Another bright spot for CME is the increasing ubiquity of education. Between 2005 and 2007, there has been a 24% decrease in offline meeting attendance and a 25% rise in online meeting attendance. “That’s nearly a one-for-one shift away from offline to online conferences,” observes Meredith Abreu, VP of research at Manhattan Research, the company that ran the study of 1,353 practicing US physicians. “With the stringency of ACCME standards, it’s less attractive for physicians to travel to these events. Certainly convenience is paramount.” (For more on electronic media use, and a roundup of other CME trends, see the CME Guide 2007, a supplement to the May issue of MM&M.)

If industry wants to enlist Web 2.0 in its effort to convince others that grants for educational purposes are an important service, it has a ready audience: 80% of physicians watch video online, and they love reading blogs from other doctors or KOLs, according to Abreu.

Grantors and providers have more to do if they want to keep pace with, and stay ahead of, regulations. With the same fervor as critics are attacking sponsored CME, some in the industry are working to bolster competencies.

This summer Pfizer is making its CME grant reviewers re-interview for their jobs, and candidates are being required to meet a higher standard that includes three years experience and at least a master’s degree in education. The bid to raise qualifications is one way to ensure compliance with external and internal policies and procedures and to ensure that those assessing grant requests have educational expertise.

Raising competencies
Providers are also rallying. The ACCME wants organizations, especially those closest to patient care such as hospitals and medical schools, to link CME with quality care. A number of CME’s best minds are taking up national leadership positions to help strengthen that link. Dave Davis, MD, is leaving his post as head of CME at the University of Toronto and a successful medical practice to join the Association of American Medical Colleges (AAMC), which oversees several national initiatives aimed at improving medical education.

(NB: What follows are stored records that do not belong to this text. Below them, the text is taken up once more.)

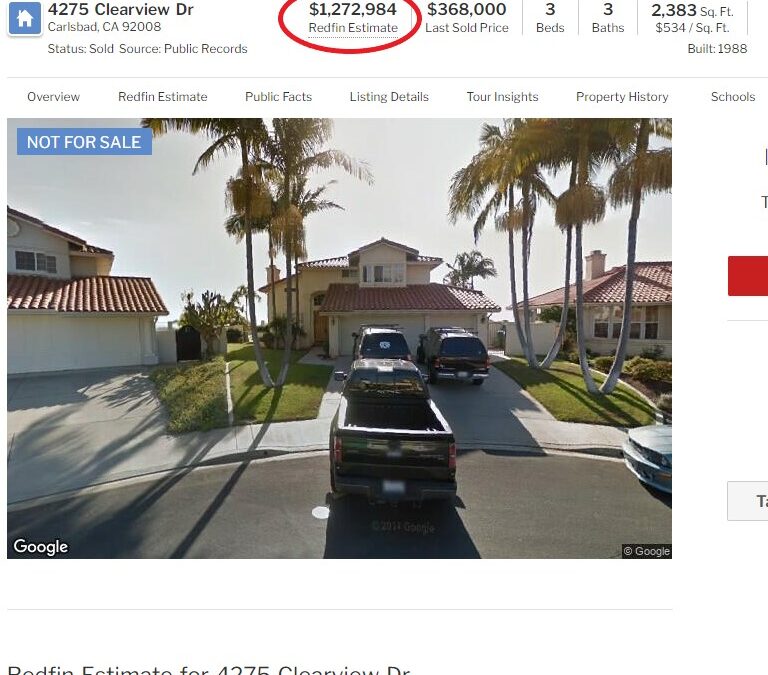
Task: Go to Tour Insights tab
Action: (x=502, y=97)
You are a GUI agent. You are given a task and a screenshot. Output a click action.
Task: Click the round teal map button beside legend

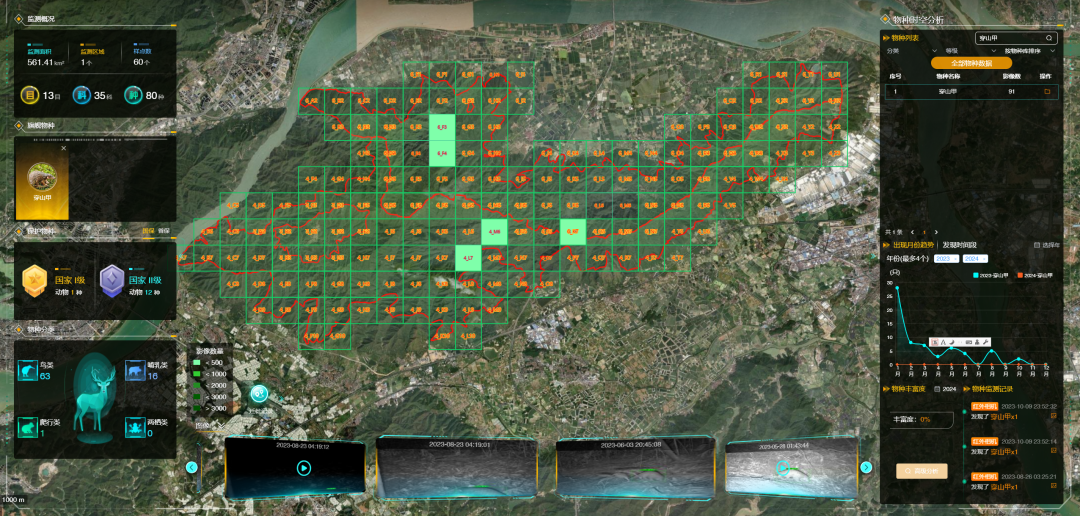(258, 395)
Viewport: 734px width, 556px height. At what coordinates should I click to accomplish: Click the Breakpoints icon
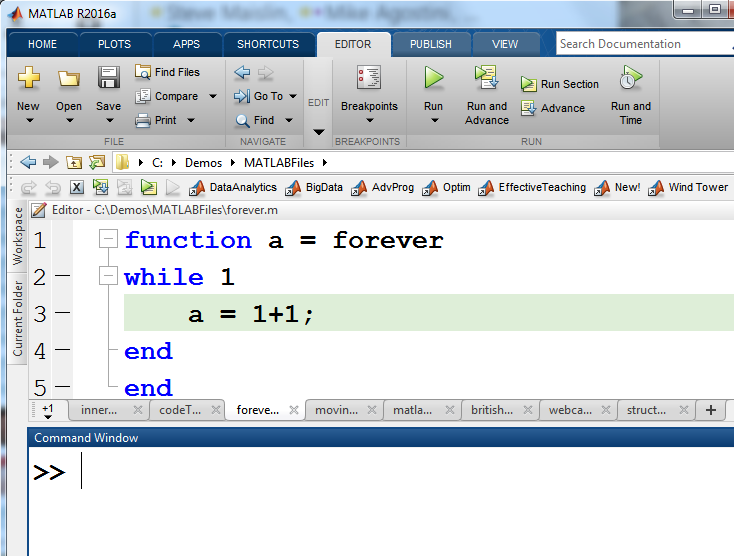(x=369, y=78)
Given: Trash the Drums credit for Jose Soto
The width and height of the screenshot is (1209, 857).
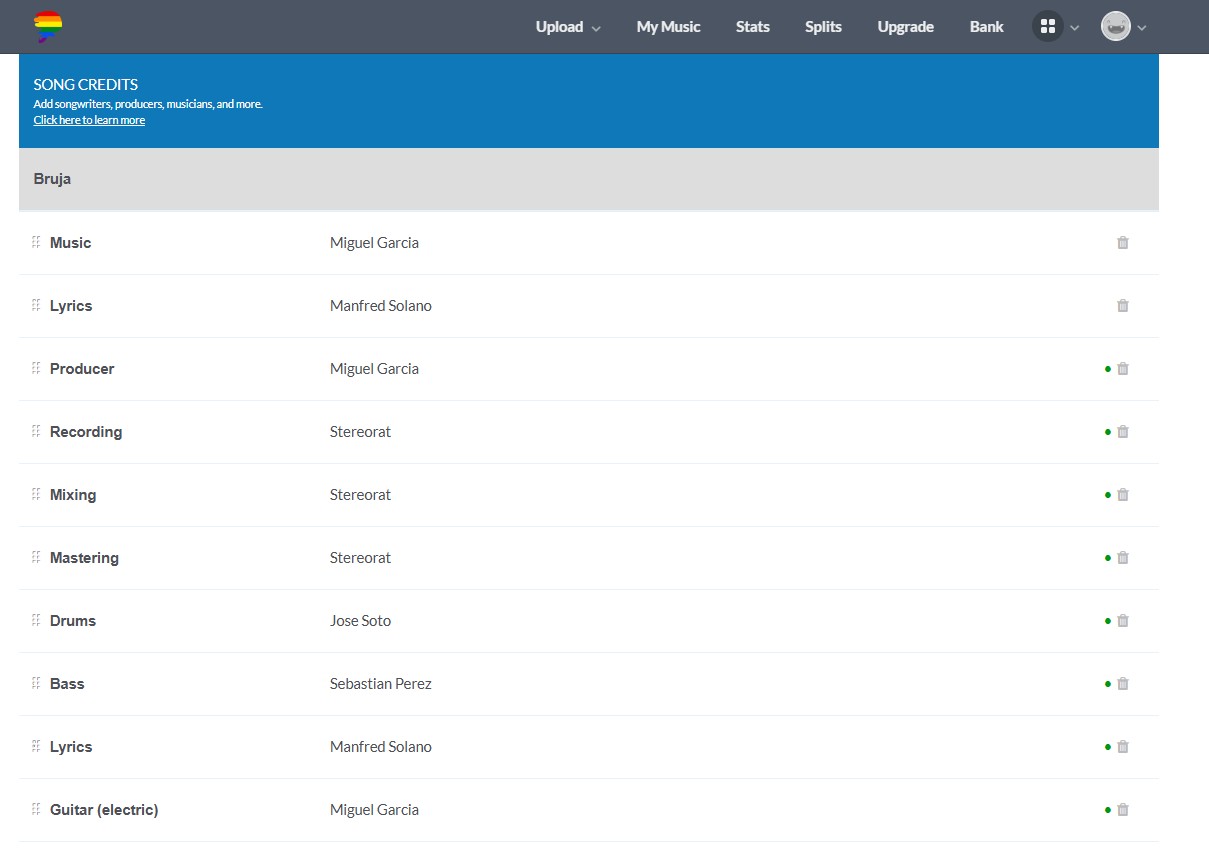Looking at the screenshot, I should tap(1123, 621).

Joseph Green, PhD, a CME consultant who is soon to take over as VP for professional development and chief learning officer for the ACC, will work to tie CME to physician performance and quality of care as he seeks to improve education for the college’s 33,000 members. Both men cite the ACCME’s updated compliance standards as impetus for their moves. Green acknowledges that, for some providers, it will be very difficult to survive the new environment. “It’s going to be rough,” he says. “Some organizations are making a decision to get out of CME because they don’t have the skill sets or the funding.”

Indeed, CME is much more complex than it was 20 years ago. All accredited providers must be compliant with SCS and other regulations, and these rules can be moving targets.

The National Commission for Certification of CME Professionals (NC-CME) is a non-profit whose goal is for every provider to have someone on staff who is certified in a group of core competencies. The group has formed a partnership with the National Board of Medical Examiners to look at different strategies for developing and validating an exam. A summer working meeting is planned at which the group will seek to identify strategies for moving forward. The group wants to offer its first true beta test after the first of the year.

Virtue and vice
If trust is transparency’s main virtue, its main vice may well be sunlight. Minnesota, the first state to pass physician gift disclosure laws, wound up the subject of an unflattering New York Times exposé. But education revelation could be good for the CME industry if it acts as a deterrent against rule breakers and boosts pharma’s PR play book, which most agree could use some new moves. To his counterparts across the industry, Breier has this to say: It’s no time to be meek. “We think we’re enriching the healthcare environment,” he says. “We’re not bashful about that.”